RECORDS TO USE:
- - - - -

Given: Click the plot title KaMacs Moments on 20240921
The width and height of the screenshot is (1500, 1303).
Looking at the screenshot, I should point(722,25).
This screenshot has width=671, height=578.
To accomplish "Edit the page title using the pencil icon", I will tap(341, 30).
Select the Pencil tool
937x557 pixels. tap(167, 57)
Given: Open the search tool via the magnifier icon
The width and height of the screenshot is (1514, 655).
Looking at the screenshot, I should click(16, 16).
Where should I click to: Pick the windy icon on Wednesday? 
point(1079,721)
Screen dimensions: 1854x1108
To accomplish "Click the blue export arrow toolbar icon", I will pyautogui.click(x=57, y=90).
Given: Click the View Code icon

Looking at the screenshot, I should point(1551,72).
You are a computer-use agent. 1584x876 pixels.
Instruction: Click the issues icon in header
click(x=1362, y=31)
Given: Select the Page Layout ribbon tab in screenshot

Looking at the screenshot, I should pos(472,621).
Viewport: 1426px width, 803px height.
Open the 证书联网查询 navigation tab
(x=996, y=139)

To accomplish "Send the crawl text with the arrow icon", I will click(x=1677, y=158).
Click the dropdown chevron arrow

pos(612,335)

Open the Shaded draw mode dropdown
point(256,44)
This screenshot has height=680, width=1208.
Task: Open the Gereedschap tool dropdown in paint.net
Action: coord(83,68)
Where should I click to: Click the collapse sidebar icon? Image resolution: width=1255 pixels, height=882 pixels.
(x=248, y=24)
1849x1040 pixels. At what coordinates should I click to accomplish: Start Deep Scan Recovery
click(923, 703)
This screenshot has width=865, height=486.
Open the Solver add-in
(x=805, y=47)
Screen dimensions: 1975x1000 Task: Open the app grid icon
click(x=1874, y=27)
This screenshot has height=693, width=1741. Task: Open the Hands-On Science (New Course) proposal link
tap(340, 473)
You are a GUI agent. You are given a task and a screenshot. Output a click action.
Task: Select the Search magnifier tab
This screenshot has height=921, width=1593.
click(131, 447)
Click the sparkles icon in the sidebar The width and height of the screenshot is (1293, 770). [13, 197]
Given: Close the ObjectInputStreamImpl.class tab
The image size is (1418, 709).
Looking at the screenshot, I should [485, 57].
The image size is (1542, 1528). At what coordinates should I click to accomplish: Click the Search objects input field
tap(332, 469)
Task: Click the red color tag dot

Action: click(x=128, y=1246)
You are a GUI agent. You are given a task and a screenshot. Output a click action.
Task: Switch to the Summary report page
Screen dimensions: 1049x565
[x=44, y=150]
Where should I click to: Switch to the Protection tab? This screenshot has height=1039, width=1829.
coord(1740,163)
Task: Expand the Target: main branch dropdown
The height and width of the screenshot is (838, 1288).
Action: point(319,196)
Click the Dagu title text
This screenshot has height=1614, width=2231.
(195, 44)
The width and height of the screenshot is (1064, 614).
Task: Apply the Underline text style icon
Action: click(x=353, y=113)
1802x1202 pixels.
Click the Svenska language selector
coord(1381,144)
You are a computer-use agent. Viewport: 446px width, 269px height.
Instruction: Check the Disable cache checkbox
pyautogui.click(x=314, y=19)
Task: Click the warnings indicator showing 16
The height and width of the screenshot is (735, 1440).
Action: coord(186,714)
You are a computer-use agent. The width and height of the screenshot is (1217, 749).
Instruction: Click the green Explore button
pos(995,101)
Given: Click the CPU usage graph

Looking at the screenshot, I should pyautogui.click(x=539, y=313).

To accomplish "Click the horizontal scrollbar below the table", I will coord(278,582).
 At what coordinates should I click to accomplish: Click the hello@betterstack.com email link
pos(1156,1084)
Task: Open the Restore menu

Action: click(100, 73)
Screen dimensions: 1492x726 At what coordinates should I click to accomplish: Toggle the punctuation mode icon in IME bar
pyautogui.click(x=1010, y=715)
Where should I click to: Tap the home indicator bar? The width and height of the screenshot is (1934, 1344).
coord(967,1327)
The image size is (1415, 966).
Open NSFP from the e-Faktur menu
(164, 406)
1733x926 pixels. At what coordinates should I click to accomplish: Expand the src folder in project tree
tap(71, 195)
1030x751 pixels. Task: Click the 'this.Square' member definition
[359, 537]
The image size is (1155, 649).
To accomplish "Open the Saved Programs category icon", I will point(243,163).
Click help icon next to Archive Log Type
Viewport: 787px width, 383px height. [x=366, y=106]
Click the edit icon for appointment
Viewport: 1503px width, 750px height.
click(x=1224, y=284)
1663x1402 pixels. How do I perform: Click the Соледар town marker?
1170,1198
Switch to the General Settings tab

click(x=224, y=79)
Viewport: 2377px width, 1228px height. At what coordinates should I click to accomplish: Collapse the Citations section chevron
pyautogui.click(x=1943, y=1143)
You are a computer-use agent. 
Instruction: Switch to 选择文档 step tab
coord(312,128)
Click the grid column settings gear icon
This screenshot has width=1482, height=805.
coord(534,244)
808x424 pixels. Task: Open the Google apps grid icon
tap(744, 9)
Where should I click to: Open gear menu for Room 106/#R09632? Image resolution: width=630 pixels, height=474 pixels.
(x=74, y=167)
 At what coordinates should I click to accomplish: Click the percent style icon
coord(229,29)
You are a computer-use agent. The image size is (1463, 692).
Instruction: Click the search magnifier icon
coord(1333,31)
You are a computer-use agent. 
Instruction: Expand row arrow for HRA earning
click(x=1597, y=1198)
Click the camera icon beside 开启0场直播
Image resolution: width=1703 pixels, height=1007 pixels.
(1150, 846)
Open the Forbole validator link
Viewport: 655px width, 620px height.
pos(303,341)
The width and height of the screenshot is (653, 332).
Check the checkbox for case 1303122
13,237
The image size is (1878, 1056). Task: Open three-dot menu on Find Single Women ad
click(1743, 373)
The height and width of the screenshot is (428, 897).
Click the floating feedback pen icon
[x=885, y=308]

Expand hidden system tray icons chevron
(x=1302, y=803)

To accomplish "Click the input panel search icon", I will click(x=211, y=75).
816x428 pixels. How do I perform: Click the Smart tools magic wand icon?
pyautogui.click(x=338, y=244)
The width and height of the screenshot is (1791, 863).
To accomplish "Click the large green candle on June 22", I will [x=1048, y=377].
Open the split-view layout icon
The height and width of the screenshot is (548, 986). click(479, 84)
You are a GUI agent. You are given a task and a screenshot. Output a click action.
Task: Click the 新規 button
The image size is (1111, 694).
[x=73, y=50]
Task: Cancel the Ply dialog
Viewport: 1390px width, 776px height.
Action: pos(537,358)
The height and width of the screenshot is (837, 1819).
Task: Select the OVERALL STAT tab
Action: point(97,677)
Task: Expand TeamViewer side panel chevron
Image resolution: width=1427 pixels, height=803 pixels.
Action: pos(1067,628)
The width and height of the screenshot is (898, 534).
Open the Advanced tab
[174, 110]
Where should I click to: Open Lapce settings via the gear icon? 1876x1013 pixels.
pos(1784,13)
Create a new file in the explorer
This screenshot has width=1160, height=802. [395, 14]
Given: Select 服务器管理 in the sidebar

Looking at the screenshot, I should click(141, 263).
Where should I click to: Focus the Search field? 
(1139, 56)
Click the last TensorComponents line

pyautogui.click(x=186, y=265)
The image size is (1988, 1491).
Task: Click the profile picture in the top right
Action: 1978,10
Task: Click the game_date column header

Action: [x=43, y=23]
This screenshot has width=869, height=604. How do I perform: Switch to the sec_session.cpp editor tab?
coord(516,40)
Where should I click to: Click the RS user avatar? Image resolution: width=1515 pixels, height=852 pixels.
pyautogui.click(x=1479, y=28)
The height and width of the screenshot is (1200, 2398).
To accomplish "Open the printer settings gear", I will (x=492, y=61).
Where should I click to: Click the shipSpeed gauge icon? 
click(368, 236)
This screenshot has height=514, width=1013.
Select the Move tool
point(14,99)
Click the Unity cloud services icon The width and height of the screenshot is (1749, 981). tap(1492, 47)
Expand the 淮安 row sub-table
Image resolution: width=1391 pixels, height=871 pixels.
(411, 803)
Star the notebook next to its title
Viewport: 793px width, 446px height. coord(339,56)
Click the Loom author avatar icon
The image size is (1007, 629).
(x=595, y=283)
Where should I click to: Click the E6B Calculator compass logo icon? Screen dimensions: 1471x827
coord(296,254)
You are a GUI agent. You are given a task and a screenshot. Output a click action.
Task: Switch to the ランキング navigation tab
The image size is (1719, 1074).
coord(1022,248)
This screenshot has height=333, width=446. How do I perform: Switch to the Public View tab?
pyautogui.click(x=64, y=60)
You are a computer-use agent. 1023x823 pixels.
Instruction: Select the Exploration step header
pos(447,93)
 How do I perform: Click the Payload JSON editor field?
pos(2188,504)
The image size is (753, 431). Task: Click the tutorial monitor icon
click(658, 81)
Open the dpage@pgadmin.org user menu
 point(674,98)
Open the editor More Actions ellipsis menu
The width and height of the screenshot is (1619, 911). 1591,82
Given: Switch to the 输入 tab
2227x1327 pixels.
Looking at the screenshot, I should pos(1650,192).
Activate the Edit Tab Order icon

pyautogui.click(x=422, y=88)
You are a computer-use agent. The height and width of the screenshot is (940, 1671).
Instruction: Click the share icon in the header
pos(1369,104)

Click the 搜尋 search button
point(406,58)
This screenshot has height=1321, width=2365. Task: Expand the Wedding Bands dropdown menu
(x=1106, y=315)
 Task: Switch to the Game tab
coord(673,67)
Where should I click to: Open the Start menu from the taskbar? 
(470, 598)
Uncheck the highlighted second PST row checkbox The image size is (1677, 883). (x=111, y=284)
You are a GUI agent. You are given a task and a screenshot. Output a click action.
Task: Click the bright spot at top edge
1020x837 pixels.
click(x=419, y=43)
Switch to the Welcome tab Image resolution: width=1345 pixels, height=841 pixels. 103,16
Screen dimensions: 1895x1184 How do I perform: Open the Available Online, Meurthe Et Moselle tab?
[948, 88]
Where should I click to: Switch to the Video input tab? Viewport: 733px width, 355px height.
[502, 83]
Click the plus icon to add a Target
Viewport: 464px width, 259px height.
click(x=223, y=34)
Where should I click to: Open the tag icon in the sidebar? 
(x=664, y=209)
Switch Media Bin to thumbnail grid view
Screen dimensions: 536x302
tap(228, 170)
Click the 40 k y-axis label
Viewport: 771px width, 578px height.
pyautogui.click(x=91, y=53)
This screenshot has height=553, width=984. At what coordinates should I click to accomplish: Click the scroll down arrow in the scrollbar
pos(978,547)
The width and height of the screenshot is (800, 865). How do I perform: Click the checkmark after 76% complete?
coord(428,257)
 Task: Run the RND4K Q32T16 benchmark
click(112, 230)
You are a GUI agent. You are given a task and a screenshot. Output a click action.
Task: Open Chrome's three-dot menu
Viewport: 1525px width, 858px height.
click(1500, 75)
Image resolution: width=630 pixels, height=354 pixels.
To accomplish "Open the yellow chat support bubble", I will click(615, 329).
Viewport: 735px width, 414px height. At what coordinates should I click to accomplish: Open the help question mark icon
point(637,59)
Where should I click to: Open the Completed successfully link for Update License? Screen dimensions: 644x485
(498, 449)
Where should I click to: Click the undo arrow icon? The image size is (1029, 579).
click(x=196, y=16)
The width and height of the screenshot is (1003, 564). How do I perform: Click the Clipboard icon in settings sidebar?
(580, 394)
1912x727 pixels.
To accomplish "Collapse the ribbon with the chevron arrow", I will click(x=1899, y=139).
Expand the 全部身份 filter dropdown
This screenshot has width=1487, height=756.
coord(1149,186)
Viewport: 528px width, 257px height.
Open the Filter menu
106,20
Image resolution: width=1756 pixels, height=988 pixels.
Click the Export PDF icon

- - - - -

Please, from the material above, copy only the lines from the line with "The image size is (1111, 694)." up to and including the line with "Click the Loom author avatar icon", exactly as written.

The image size is (1111, 694).
[x=73, y=50]
Task: Cancel the Ply dialog
Viewport: 1390px width, 776px height.
Action: pos(537,358)
The height and width of the screenshot is (837, 1819).
Task: Select the OVERALL STAT tab
Action: point(97,677)
Task: Expand TeamViewer side panel chevron
Image resolution: width=1427 pixels, height=803 pixels.
Action: pos(1067,628)
The width and height of the screenshot is (898, 534).
Open the Advanced tab
[174, 110]
Where should I click to: Open Lapce settings via the gear icon? 1876x1013 pixels.
pos(1784,13)
Create a new file in the explorer
This screenshot has width=1160, height=802. [395, 14]
Given: Select 服务器管理 in the sidebar

Looking at the screenshot, I should click(141, 263).
Where should I click to: Focus the Search field? 
(1139, 56)
Click the last TensorComponents line

pyautogui.click(x=186, y=265)
The image size is (1988, 1491).
Task: Click the profile picture in the top right
Action: 1978,10
Task: Click the game_date column header

Action: [x=43, y=23]
This screenshot has width=869, height=604. How do I perform: Switch to the sec_session.cpp editor tab?
coord(516,40)
Where should I click to: Click the RS user avatar? Image resolution: width=1515 pixels, height=852 pixels.
pyautogui.click(x=1479, y=28)
The height and width of the screenshot is (1200, 2398).
To accomplish "Open the printer settings gear", I will (x=492, y=61).
Where should I click to: Click the shipSpeed gauge icon? 
click(368, 236)
This screenshot has height=514, width=1013.
Select the Move tool
point(14,99)
Click the Unity cloud services icon The width and height of the screenshot is (1749, 981). tap(1492, 47)
Expand the 淮安 row sub-table
Image resolution: width=1391 pixels, height=871 pixels.
(411, 803)
Star the notebook next to its title
Viewport: 793px width, 446px height. coord(339,56)
Click the Loom author avatar icon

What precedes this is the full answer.